- **PROMPT**
From the line containing "You are a computer-use" down to the last line of the entries, print each line exactly and leave the pictures out.

◆ ◆ ◆ ◆ ◆

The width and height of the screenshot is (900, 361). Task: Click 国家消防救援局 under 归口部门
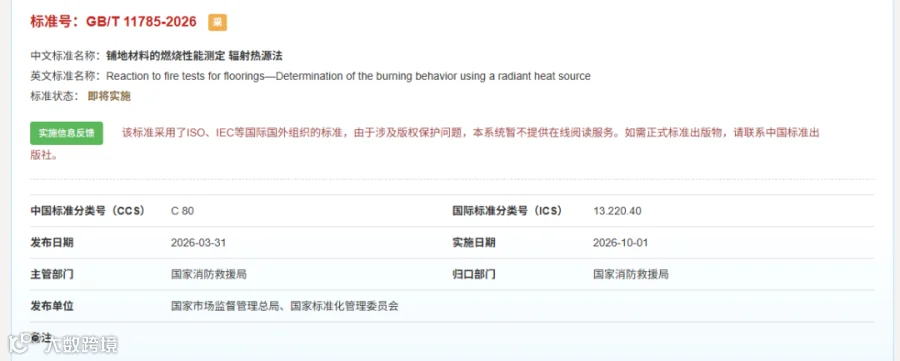tap(631, 274)
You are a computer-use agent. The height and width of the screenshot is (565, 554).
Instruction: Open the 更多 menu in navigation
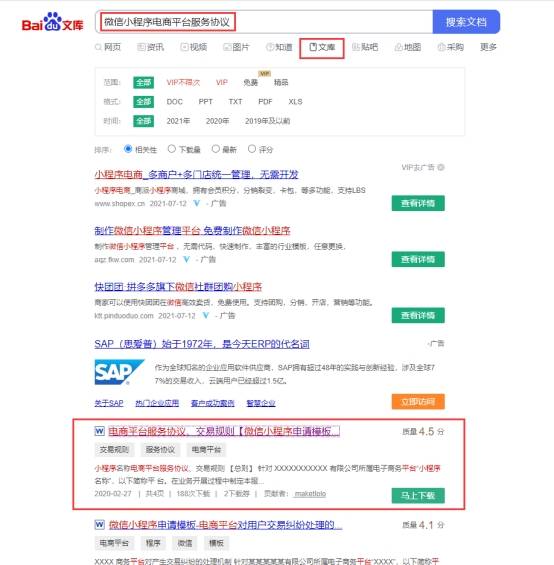click(488, 47)
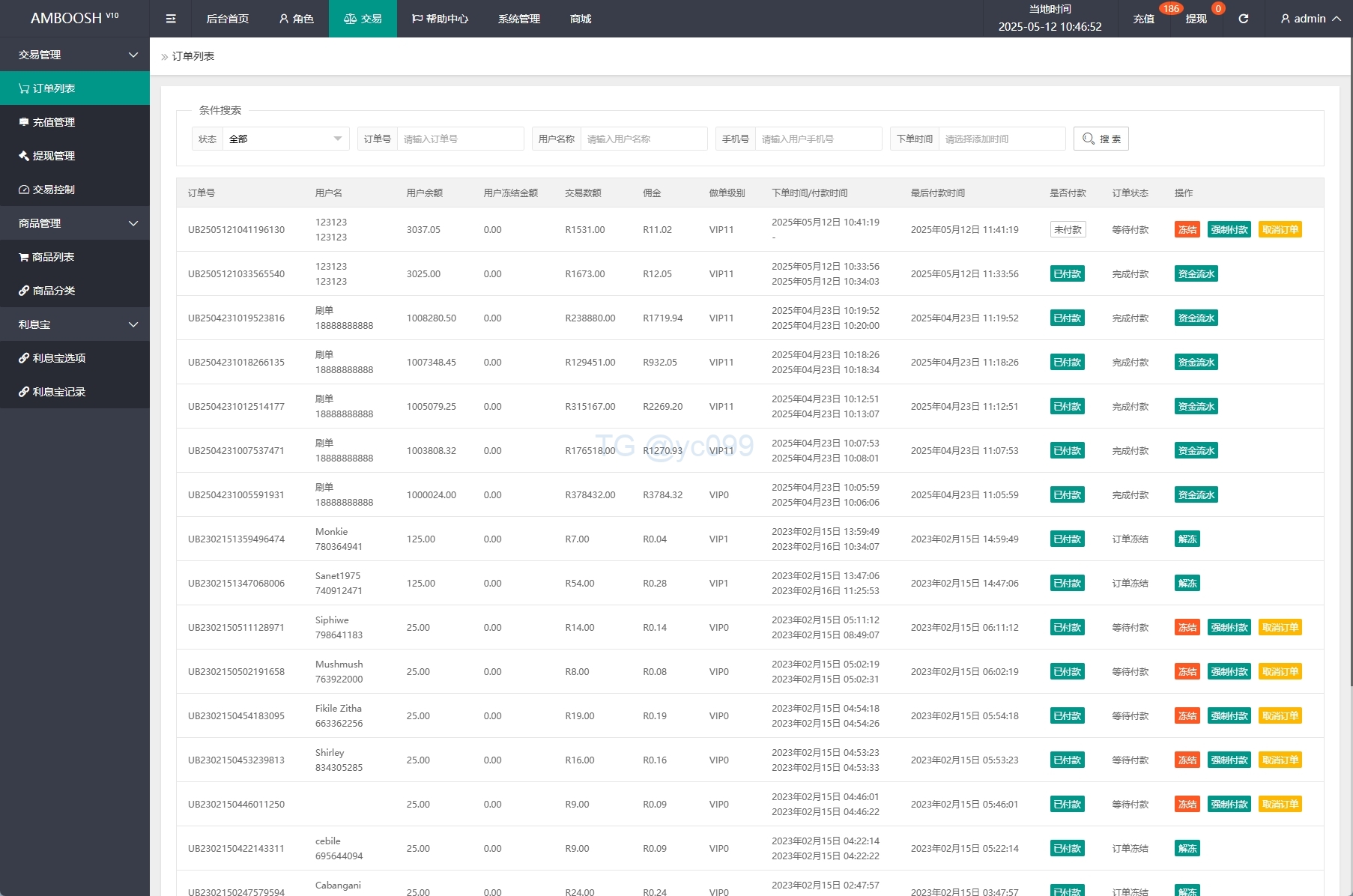Screen dimensions: 1353x896
Task: Click 资金流水 for order UB2505121033565540
Action: (1196, 274)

◆ ◆ ◆ ◆ ◆

- **TASK SOLUTION**
You are a computer-use agent. The height and width of the screenshot is (565, 554).
Instruction: Open the 更多 menu in navigation
click(488, 47)
Screen dimensions: 1353x896
Task: Click 资金流水 for order UB2505121033565540
Action: (1196, 274)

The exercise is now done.